Head only. Are we talking about 1/2 troy oz. of 24k gold?

I've seen quite a few vintage watches I like, but I'd like to know how much I'm paying for the watch part as opposed to the metal value. Seeing that they're vintage, I'd hate to buy one and have it fail in short order and be stuck with a big loss.

Mike


----------



## Roland Ranfft

Hi Mike,

average? between 0.1 oz (oil-can type) and 3 oz (truck proof).
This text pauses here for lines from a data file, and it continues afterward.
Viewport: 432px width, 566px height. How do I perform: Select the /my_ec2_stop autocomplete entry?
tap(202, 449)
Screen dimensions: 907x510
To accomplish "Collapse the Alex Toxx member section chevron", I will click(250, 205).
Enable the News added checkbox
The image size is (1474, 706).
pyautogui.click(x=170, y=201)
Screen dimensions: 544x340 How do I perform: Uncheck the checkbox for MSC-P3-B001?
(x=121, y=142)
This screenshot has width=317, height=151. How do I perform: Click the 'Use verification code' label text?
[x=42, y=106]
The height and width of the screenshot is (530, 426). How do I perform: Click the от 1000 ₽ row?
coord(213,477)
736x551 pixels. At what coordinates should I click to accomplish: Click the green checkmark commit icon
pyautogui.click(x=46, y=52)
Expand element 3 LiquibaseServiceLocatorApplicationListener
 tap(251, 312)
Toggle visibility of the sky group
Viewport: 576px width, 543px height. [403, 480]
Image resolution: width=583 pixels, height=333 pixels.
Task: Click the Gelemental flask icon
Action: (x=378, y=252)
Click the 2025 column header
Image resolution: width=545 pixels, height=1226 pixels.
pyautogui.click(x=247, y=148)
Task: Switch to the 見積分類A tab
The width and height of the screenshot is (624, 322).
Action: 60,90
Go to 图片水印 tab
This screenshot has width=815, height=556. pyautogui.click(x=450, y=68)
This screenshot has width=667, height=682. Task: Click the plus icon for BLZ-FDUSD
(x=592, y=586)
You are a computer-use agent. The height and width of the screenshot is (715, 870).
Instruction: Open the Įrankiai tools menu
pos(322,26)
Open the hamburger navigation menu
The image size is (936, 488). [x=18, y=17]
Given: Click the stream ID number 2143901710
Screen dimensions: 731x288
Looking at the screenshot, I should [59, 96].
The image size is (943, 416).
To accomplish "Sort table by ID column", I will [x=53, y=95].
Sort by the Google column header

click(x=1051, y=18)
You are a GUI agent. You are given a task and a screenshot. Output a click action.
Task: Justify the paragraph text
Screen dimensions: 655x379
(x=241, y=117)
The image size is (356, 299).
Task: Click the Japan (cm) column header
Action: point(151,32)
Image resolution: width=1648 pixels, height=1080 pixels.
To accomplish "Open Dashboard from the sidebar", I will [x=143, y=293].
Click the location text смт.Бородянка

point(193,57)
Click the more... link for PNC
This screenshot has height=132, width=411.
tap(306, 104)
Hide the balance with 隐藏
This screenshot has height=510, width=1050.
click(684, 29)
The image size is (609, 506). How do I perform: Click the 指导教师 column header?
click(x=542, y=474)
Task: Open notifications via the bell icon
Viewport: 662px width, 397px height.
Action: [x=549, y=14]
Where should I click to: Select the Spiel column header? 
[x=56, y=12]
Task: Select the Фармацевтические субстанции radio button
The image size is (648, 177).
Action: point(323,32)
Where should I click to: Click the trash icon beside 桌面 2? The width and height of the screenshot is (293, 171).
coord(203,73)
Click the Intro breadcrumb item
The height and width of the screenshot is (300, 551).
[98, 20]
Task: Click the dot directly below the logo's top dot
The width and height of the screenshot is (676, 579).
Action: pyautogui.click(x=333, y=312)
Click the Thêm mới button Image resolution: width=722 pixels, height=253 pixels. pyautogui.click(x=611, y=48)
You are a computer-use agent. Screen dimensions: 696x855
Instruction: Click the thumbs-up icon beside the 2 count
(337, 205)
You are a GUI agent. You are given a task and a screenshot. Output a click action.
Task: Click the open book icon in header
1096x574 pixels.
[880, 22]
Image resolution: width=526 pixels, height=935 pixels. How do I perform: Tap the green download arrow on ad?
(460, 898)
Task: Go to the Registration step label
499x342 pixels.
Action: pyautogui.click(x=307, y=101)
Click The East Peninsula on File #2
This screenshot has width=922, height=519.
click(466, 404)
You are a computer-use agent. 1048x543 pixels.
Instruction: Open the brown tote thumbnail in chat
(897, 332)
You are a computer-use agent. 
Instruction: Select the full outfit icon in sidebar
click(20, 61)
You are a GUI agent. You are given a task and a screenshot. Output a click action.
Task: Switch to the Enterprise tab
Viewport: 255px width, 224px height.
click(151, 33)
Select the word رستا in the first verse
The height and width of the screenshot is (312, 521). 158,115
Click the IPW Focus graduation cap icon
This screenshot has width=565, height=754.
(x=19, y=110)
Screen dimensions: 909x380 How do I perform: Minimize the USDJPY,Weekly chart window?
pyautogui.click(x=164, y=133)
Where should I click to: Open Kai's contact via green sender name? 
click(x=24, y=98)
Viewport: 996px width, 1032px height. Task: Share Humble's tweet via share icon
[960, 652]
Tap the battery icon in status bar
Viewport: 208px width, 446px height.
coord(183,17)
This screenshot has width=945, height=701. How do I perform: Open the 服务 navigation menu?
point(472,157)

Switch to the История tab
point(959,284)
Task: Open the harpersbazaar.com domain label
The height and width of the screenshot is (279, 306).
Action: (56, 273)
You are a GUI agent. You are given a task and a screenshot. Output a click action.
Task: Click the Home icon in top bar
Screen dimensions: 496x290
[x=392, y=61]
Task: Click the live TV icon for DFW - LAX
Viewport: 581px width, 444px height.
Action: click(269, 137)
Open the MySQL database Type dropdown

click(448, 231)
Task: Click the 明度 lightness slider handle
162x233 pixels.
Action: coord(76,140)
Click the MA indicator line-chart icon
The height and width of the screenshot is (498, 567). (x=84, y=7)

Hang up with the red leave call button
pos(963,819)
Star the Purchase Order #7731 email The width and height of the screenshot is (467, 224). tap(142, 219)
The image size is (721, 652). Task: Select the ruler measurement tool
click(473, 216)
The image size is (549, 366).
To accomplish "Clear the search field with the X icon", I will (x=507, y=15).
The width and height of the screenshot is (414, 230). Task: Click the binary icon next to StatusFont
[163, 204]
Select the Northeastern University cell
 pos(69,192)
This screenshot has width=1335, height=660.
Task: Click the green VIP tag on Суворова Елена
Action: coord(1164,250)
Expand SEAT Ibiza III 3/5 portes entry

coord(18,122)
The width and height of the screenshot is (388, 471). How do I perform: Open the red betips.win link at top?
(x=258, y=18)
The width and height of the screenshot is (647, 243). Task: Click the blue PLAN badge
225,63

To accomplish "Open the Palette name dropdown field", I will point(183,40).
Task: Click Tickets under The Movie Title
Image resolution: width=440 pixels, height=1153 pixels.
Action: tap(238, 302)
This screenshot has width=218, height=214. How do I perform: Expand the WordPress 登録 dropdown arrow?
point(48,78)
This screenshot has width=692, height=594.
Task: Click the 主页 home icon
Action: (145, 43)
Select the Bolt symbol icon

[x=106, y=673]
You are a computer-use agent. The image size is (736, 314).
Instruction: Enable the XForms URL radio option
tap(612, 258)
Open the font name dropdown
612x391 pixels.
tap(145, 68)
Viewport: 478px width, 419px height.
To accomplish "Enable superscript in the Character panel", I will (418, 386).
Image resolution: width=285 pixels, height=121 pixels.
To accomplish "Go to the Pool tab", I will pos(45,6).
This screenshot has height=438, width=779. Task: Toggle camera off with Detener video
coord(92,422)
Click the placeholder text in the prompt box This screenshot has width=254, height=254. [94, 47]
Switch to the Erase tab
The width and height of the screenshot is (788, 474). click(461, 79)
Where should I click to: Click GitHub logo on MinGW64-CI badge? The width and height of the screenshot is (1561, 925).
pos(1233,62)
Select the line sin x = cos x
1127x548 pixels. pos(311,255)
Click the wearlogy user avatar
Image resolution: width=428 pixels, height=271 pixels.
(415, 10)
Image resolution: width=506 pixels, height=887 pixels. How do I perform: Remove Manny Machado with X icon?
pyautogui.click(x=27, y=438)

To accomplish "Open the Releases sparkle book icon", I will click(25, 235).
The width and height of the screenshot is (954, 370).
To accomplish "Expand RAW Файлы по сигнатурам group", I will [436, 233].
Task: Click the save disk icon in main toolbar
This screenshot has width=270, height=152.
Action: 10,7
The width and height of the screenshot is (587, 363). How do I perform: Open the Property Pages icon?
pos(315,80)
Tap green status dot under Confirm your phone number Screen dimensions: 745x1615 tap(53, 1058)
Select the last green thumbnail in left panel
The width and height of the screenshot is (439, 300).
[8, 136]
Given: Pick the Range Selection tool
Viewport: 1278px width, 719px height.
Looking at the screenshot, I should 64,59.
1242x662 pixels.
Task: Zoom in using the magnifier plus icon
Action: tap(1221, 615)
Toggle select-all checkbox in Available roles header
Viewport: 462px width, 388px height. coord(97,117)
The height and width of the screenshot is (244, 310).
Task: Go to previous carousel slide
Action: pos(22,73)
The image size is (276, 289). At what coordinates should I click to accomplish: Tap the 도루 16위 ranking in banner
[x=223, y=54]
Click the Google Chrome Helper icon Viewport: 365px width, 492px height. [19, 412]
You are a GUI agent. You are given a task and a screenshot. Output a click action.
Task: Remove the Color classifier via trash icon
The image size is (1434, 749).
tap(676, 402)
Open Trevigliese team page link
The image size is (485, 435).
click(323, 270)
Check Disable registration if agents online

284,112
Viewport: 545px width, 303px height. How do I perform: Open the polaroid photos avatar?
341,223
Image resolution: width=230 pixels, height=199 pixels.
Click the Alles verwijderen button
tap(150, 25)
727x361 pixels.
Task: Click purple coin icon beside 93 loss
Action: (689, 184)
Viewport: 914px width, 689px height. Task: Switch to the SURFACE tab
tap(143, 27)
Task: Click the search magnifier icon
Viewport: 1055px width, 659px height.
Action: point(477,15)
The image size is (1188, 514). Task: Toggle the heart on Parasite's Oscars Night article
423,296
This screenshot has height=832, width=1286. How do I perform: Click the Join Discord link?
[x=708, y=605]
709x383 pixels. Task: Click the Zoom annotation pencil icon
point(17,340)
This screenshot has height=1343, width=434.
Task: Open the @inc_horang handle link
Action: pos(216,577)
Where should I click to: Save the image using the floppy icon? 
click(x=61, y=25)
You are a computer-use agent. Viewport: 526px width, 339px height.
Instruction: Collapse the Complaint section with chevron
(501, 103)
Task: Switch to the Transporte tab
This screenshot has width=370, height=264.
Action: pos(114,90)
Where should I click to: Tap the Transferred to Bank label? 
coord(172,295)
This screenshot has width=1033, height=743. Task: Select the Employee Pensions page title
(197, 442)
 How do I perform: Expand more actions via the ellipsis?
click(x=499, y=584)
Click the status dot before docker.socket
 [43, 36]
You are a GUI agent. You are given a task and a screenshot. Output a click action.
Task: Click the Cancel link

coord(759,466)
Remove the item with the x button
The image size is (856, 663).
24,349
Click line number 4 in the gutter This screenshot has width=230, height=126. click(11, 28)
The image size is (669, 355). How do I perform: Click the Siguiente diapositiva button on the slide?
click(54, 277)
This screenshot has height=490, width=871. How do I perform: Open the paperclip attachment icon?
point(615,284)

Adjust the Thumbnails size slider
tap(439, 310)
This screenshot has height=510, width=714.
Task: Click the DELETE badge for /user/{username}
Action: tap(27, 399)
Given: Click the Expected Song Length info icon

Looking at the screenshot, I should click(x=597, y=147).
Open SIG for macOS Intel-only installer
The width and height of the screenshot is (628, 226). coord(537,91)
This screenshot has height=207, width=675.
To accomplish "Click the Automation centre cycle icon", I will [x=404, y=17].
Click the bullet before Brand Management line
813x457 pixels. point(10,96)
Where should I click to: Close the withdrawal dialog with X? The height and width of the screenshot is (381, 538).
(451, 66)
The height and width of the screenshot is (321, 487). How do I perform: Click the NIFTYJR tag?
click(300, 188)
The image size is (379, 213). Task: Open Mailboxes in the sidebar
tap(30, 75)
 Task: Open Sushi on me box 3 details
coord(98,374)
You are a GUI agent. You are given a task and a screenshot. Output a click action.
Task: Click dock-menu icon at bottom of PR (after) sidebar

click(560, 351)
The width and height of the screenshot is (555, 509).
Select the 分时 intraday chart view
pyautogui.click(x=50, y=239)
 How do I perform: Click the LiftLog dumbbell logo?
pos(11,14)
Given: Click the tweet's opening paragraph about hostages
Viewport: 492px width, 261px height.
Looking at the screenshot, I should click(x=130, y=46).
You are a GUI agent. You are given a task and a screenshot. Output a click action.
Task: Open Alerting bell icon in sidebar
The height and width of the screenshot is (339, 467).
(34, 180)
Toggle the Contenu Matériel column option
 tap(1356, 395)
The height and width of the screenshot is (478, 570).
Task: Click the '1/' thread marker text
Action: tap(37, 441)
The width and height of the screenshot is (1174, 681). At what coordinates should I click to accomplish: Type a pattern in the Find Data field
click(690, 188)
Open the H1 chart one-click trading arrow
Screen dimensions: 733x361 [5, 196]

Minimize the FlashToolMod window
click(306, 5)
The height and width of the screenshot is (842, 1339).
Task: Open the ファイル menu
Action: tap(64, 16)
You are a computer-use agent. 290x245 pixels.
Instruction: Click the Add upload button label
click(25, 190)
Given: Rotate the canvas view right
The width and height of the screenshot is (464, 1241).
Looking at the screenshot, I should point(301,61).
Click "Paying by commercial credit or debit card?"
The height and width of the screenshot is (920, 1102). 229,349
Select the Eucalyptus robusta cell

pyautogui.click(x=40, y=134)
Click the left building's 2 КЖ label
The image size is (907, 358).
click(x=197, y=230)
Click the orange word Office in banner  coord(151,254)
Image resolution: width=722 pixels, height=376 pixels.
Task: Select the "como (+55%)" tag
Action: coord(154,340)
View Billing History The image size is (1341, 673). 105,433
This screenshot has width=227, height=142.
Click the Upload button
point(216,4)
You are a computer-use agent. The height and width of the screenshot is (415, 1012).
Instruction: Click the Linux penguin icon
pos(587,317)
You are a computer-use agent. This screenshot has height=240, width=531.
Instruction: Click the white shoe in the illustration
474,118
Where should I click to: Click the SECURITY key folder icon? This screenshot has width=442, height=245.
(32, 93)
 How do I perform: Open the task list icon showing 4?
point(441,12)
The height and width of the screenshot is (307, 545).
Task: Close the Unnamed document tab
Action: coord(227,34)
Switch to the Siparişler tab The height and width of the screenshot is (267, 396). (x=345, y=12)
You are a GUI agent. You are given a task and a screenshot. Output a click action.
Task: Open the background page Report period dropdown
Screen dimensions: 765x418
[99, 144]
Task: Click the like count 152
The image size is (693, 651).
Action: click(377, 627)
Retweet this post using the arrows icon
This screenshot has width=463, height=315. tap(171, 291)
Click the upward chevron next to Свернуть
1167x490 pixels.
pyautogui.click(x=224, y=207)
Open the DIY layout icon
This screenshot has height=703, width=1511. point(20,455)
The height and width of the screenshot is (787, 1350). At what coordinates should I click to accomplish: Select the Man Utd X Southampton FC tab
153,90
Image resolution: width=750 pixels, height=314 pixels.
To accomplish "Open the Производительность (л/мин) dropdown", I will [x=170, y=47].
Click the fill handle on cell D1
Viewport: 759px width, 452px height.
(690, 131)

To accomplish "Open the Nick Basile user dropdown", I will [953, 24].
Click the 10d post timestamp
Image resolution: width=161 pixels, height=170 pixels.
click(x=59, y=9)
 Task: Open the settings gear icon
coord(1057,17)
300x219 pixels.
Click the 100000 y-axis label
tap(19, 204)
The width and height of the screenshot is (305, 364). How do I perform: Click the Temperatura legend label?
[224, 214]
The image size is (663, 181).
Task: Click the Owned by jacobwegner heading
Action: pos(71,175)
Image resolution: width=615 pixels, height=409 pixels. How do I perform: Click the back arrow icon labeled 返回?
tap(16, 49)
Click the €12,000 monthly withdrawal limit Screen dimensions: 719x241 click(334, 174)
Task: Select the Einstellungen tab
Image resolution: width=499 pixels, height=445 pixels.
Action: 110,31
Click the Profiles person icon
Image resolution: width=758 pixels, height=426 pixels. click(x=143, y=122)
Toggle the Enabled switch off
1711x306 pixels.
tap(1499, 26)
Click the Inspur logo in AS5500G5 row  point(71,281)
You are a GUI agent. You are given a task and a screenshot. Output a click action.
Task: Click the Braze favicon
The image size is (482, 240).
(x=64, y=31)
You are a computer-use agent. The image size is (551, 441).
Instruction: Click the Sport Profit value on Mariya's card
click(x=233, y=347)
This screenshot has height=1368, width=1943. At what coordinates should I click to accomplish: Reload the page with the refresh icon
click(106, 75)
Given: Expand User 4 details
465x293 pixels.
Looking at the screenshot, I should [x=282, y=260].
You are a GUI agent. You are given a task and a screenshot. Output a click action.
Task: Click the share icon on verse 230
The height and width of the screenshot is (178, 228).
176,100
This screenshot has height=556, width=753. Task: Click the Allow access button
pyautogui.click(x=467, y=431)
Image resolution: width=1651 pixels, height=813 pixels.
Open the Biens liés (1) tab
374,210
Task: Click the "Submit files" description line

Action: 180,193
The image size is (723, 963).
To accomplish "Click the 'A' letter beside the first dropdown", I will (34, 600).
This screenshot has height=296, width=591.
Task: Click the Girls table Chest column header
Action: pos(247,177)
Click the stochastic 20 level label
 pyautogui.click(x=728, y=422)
So if you want gold at a reasonable price, take a bar from your bank. Watches are usually more expensive than their gross material value.

Regards, Roland Ranfft


----------



## panamamike

Roland Ranfft said:


> Hi Mike,
> 
> average? between 0.1 oz (oil-can type) and 3 oz (truck proof).
> 
> So if you want gold at a reasonable price, take a bar from your bank. Watches are usually more expensive than their gross material value.
> 
> Regards, Roland Ranfft


That would be fine, but I can't really wear a gold bar on my wrist. I don't mind paying the premium for getting a watch, but I'd like the premium to be reasonable or small.

Mike


----------



## AbslomRob

I know how you feel. At this point, buying solid gold watches nearly seems like a waste of money if you're more interested in the watch part.


----------



## gatorcpa

panamamike said:


> That would be fine, but I can't really wear a gold bar on my wrist.


Ummm...yes you can:









There are many variables to the amount of precious metal in a particular watch. The only rule I can think of is that the higher line brands (Audemars Piguet, V&C and Patek) tend to be more generous with the gold than lesser brands. But this is not always true.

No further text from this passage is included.